EXTRAIT À LIRE:
>>>
Je vous envoie sourire et rire, esclaffement, poignée de main, glissement, j’attrape votre majeur pour le presser entre mon majeur et mon pouce, vice versa et ainsi, claquer nos doigts. Entendez ce clac doublé. Virtuellement, nous réussissons ensemble cette adresse camerounaise.  

mercredi 2 février 2011

Semaine quatre

Petit Jos mon héros
L’histoire de notre trajet entre Yaoundé et Maroua commence par un rendez-vous à 16h00 avec l’employé désigné par VSO qui aura pour mandat de nous accompagner jusqu’à destination. Nous sommes six coopérants à se rendre dans l’Extrême Nord. Une longue journée nous attend.  Entre 24 et 26 heures de trajet en train dans un premier temps, et en autobus par la suite.
Petit Jos est employé de VSO.  Nous l’appelons ainsi parce qu’il est le plus petit des deux employés répondant au prénom de Jos.
<<<
TRAVAIL DEMANDÉ:
Restituez mot pour mot le passage du récit de voyage au Cameroun qui commence à « Petit Jos mon » et se termine à « par la suite. ». La liste ci-dessous provient d'une autre source.

DONNÉES CI-DESSOUS:
>>>
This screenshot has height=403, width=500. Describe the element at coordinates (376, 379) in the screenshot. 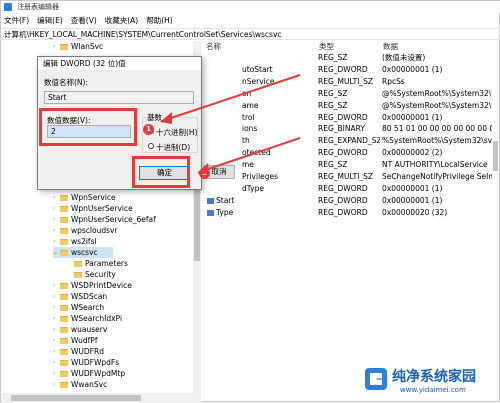

I see `windows-logo-icon` at that location. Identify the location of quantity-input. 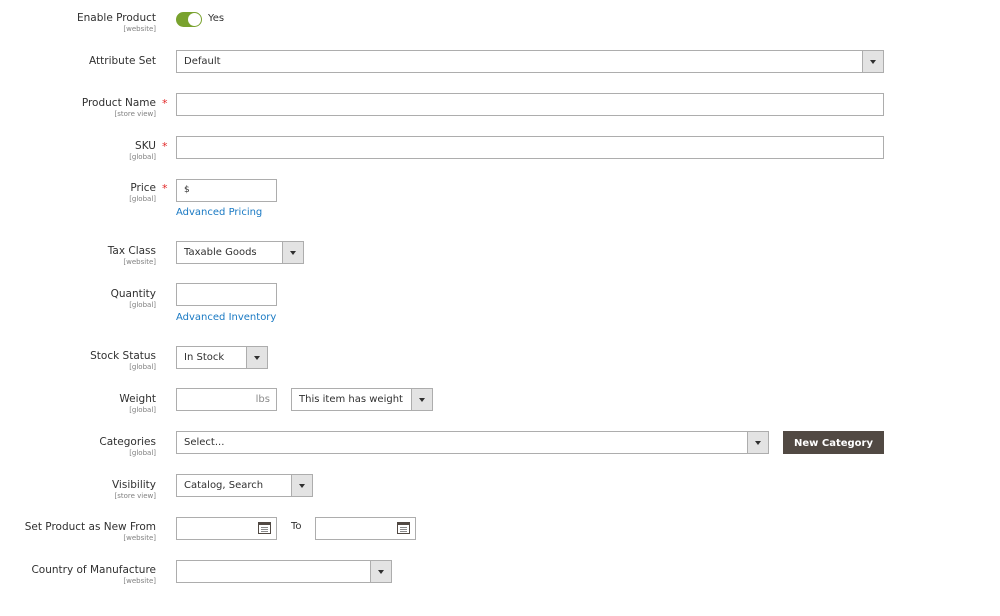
<<<
ZONE DE RÉPONSE:
Petit Jos mon héros
L’histoire de notre trajet entre Yaoundé et Maroua commence par un rendez-vous à 16h00 avec l’employé désigné par VSO qui aura pour mandat de nous accompagner jusqu’à destination. Nous sommes six coopérants à se rendre dans l’Extrême Nord. Une longue journée nous attend.  Entre 24 et 26 heures de trajet en train dans un premier temps, et en autobus par la suite.